NER evaluation

Dear Prodigy team,

I have recently used prodigy's active learning interface for NER and was quite surprised by the fact that my model returns a higher F1 score on the training than the test data (no active learning involved). There is a single and rare entity type in my data (it appears in ~7% of my sentences) so I started by constructing a large collection of rules to get the active learning started. Then I used ner.teach to annotate 3K sentences (63% sentences with entities) and ner.manual to annotate 2K test sentences (7% sentences with entities).

I first divided (80-20%) the 3K training sentences to evaluate the performance on a dev set, and then applied the model to the test set. I realised that F1 on the dev set was around 86% while 79% on the test set.

I was initially expecting a better performance on the test set due to the uncertainty sampling done in active learning, so I was quite surprised by this result. Am I misunderstanding something? Considering that the annotation was done and checked with the same criteria, would you have any ideas on this?

My initial thoughts were: (1) small number of entities on test set = not representative enough? (2) I noticed some entities with the confidence of 1.0 appeared quite often on the annotation when using active learning, is that meant to be? if not, I guess that can be a major cause

Thanks in advance!

Hi Ferran,

You're right that in general one would expect the active learning to result in harder instances in the training data than the rest data, but there can always be situations where we're surprised. For instance, the active learning can end up "stuck" in a case where it's missing some of the most difficult entities, and simply assigning them a near-zero score. In this situation those entities would not be in the actively learnt sample, but they would be in the manually annotated data.

Active learning works better when precision is more difficult than recall, for instance if you have some ambiguous words that might be entities but sometimes aren't. It's less good when you have a wide spread of cases that are difficult to identify as candidates based on their surface form, as the model may never learn to assign these partial probability.

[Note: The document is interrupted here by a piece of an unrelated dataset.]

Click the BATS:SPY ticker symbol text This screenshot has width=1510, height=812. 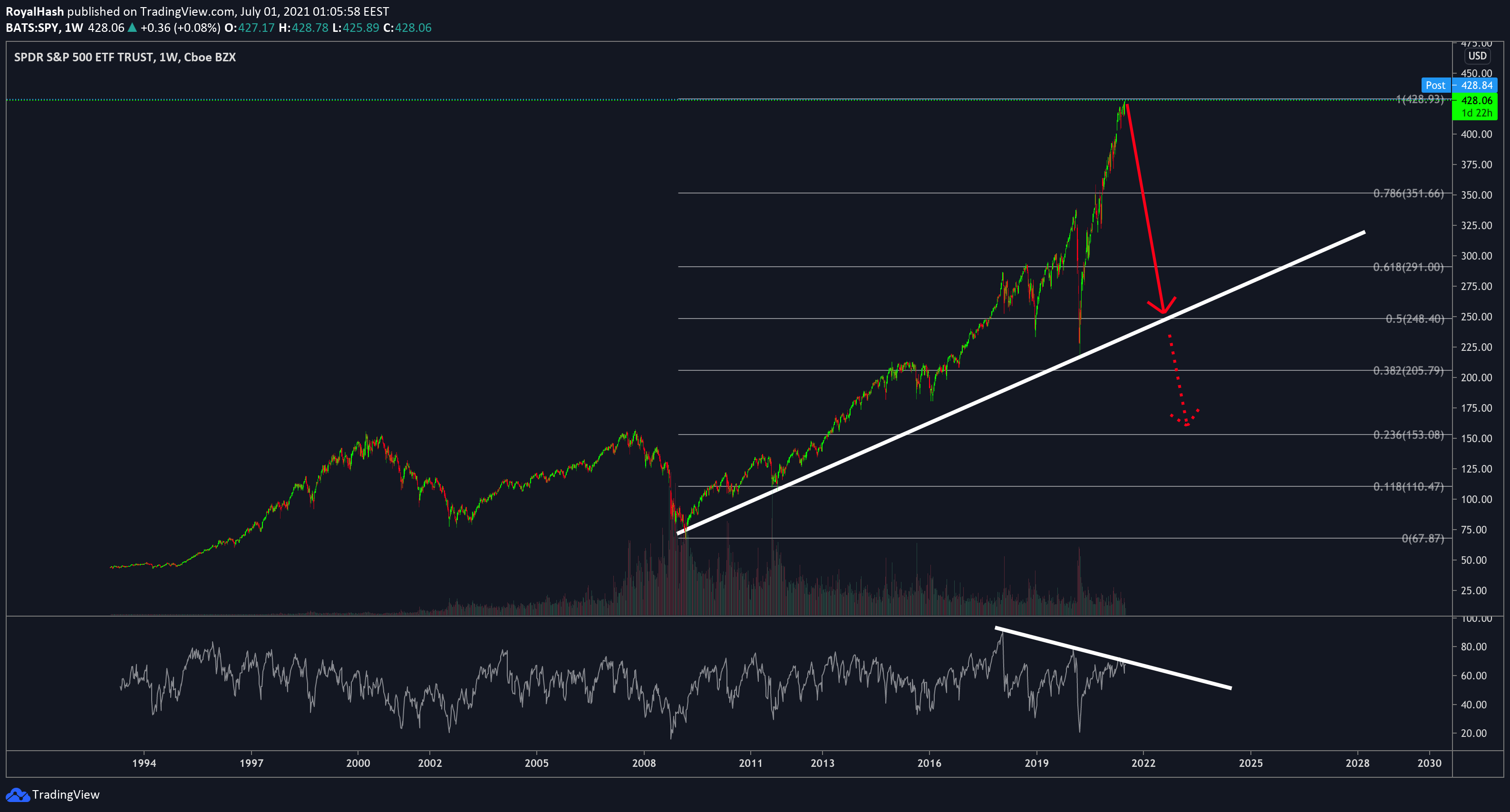pos(32,28)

If the active learning isn't working well, I would suggest using the ner.correct recipe to still get some assistance from the model, while maintaining the flexibility to make sure you don't miss any of the cases.

1 Like

Hi Matthew,

Thanks a lot for your detailed answer. The situation you described does make a lot of sense, especially since some of the initial rules I generated to pre-train the model for active learning might not be enough to give high similarity with some of our entity mention types - and those might be assigned a near-zero score.

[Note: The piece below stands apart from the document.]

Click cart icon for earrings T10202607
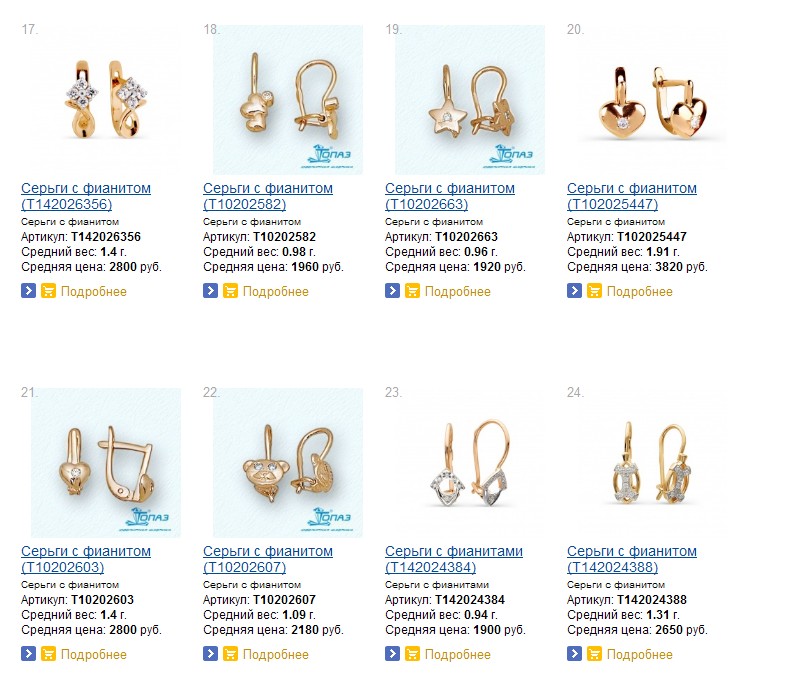 [x=230, y=653]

I guess there is still a benefit on having used active learning since the number and diversity of entities on the training data is now much higher than having annotated sentences from the raw text - where entities only appear in 7% of sentences.

The ner.correct approach sounds like a very good way to move forward and also allow for comparison between training data: active learning / raw annotation/ combination.

Thank you very much for your answer and congratulations on the amazing work you are all doing at Explosion AI!